Council hears last pleas, votes to demolish Arlington

Red Deer’s oldest hotel is coming down.

Red Deer’s oldest hotel is coming down.

Despite the pleas of several hundred petitioners seeking to save the Arlington Inn, the City of Red Deer will press on with plans to demolish the 110-year-old Arlington Inn it bought last fall.

The city filed an intent to demolish but had to wait 45 days for a historical evaluation and community feedback. That period ends on Friday.

Tenders to tear down the building have gone out already.

“I don’t think there will be any haste, that the city moves in on the 11th (Saturday) and demolishes the building,” said Mayor Morris Flewwelling.

Flewwelling said he takes pride in old buildings and previously fought to save the Cronquist House 35 years ago.

“In that case, the community was prepared over about 15 years to contribute volunteer labour and work on the project and so on,” said Flewwelling after Monday’s city council meeting.

“In this case, we’ve got a downtown building on an extremely high valued piece of property and not much possibility for use for it.”

Petition organizer Tim Lasiuta presented 375 signatures of people eager to restore the building.

He argued the building has historical merit, such as the original stove built in 1899 and an old freezer with Queen Victoria’s face printed on it.

A city official said those items will be saved.

City resident Derek McNaney urged council to be “very careful” with its decision because Red Deer’s downtown won’t have that historical appeal that can draw visitors.

“How many of these buildings have you got?,” McNaney asked.

Lasiuta vowed to keep on fighting to save the Arlington, saying he is looking for engineering reports of the last few years that say the building is structurally solid. He’s also spoken with some parties who may be interested in buying the Arlington, including a historic hotel chain from Vermont.

Flewwelling replied that it’s unlikely any solid buyers will come forward.
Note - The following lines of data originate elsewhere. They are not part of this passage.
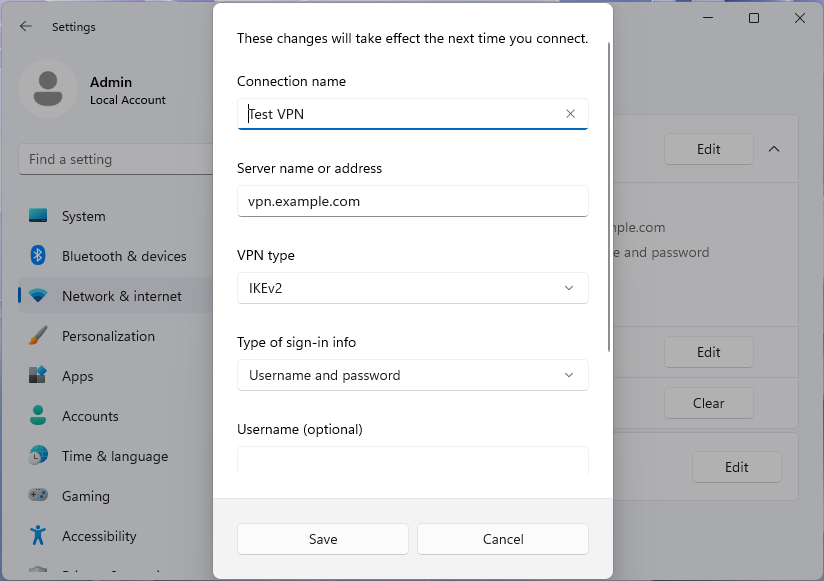Viewport: 824px width, 581px height.
Task: Go back with the Settings arrow
Action: tap(26, 27)
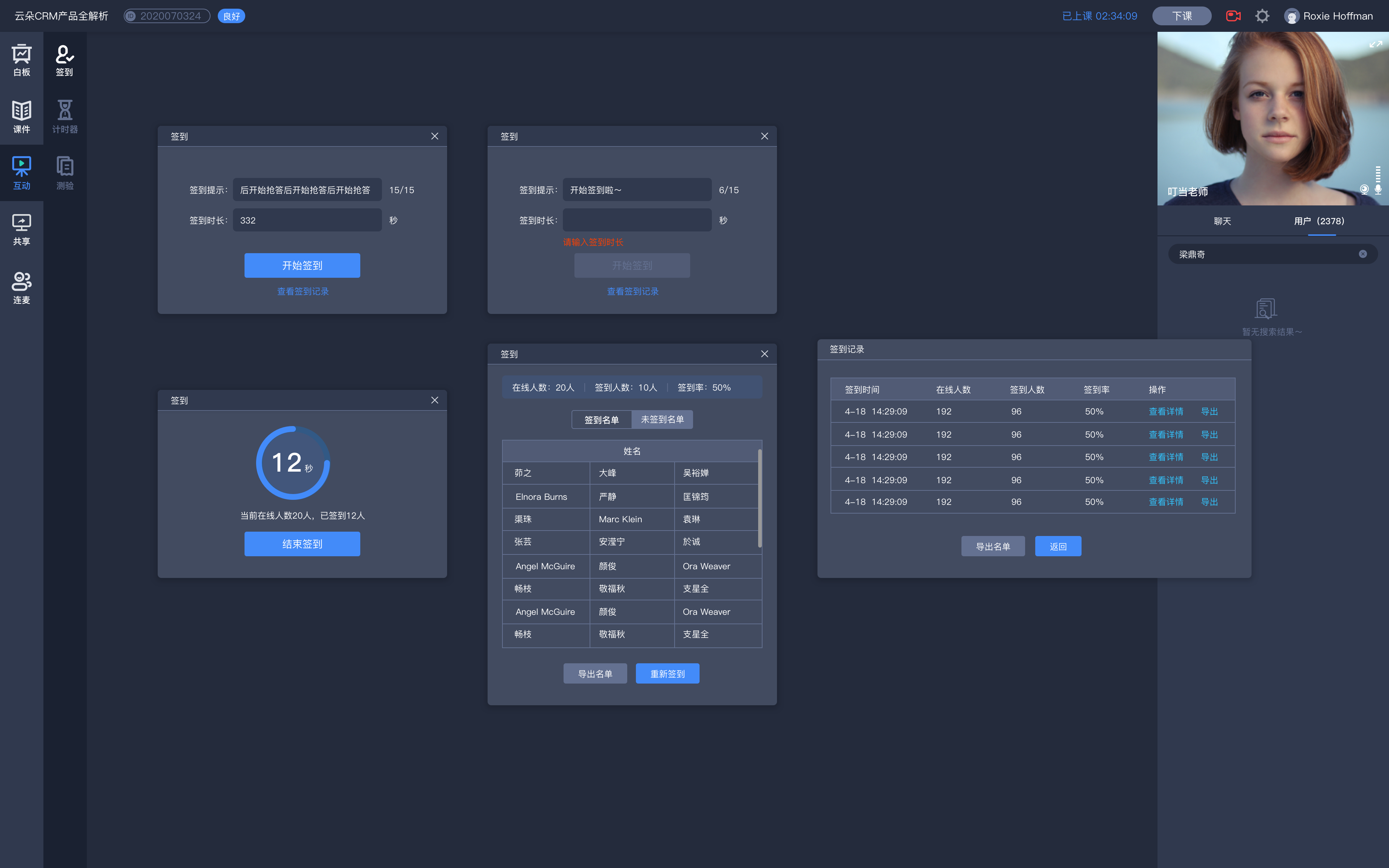Click 下课 (End Class) button in header
Viewport: 1389px width, 868px height.
pyautogui.click(x=1181, y=15)
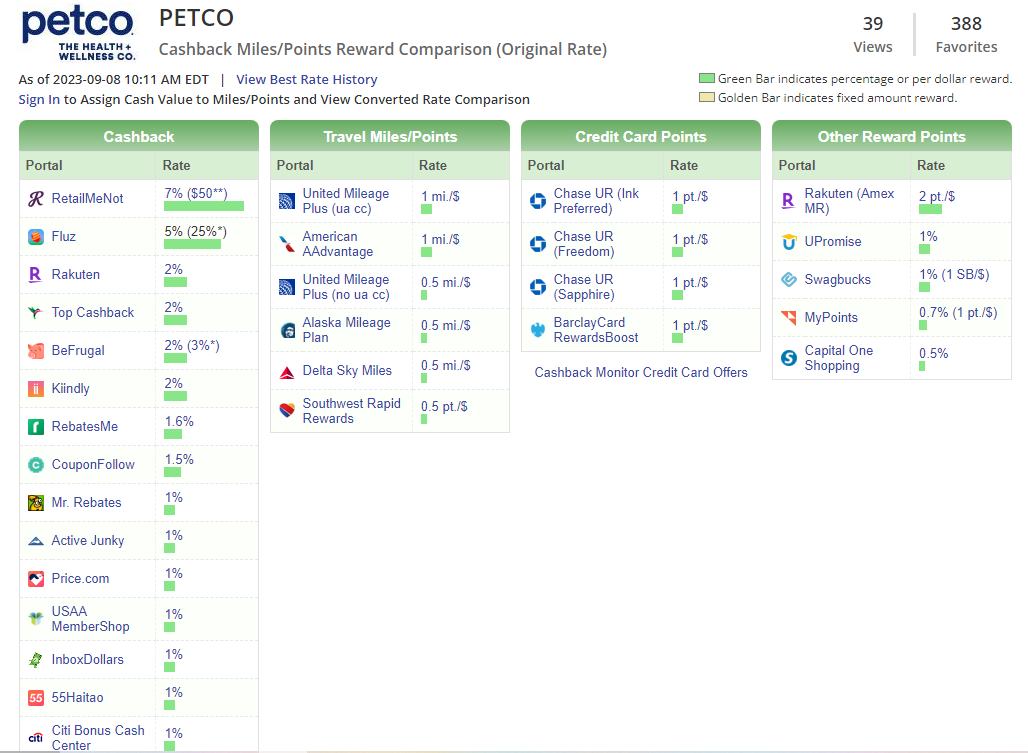This screenshot has width=1028, height=753.
Task: Click the BeFrugal piggy bank icon
Action: (36, 351)
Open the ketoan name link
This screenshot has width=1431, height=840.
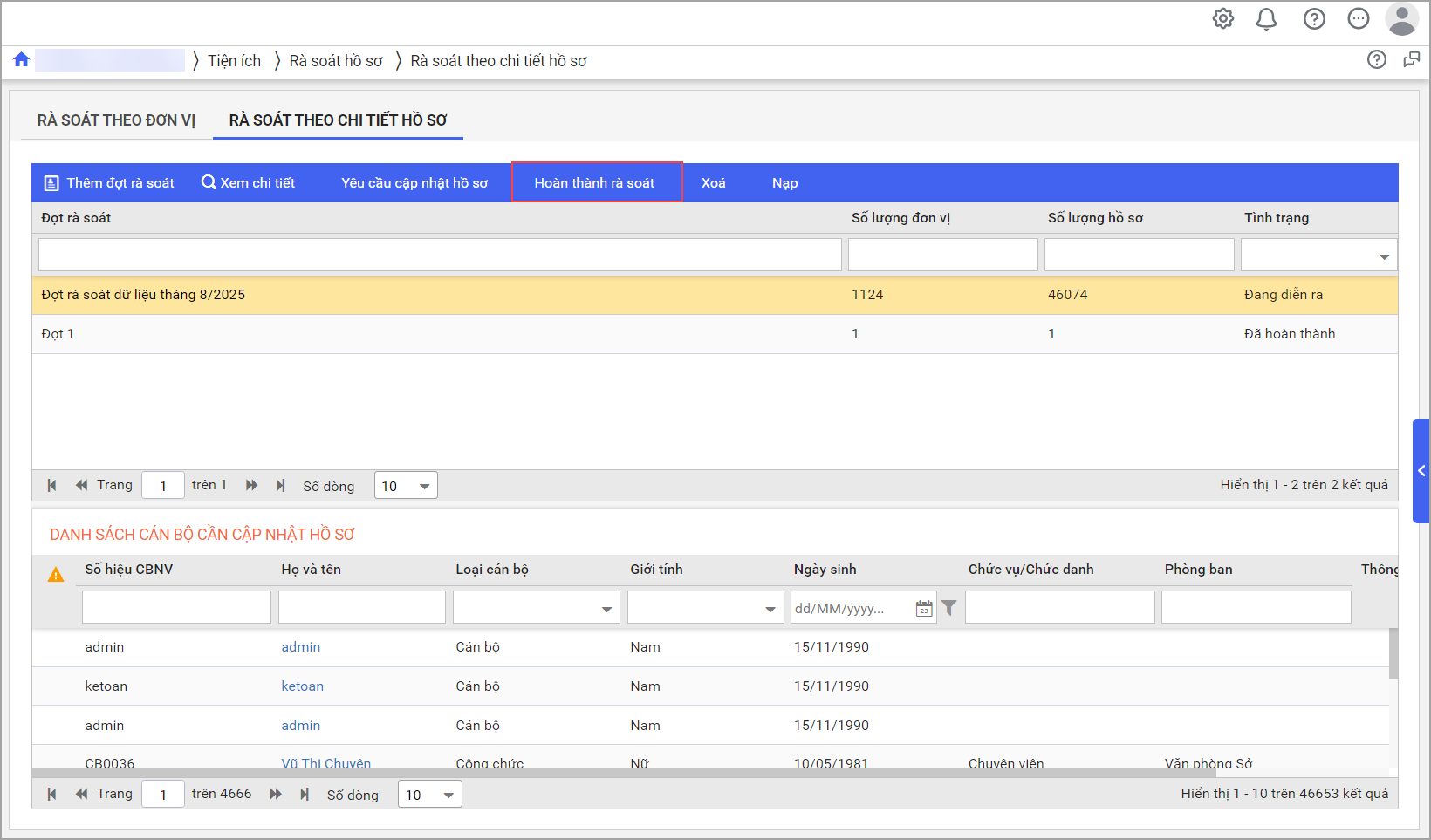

City council passed a motion last fall for the city to buy the building for $1.2 million, with the intent of redeveloping it. As a result, no motion was needed on Monday.

City manager Craig Curtis said the city planning department and the provincial government determined through careful evaluation that the inn wasn’t historically significant enough.

Councillor Cindy Jefferies said the site will help with downtown redevelopment. But she noted the Arlington may have been worthy of saving years ago before its appearance slid so much.

“We failed to protect this a very, very long time ago.”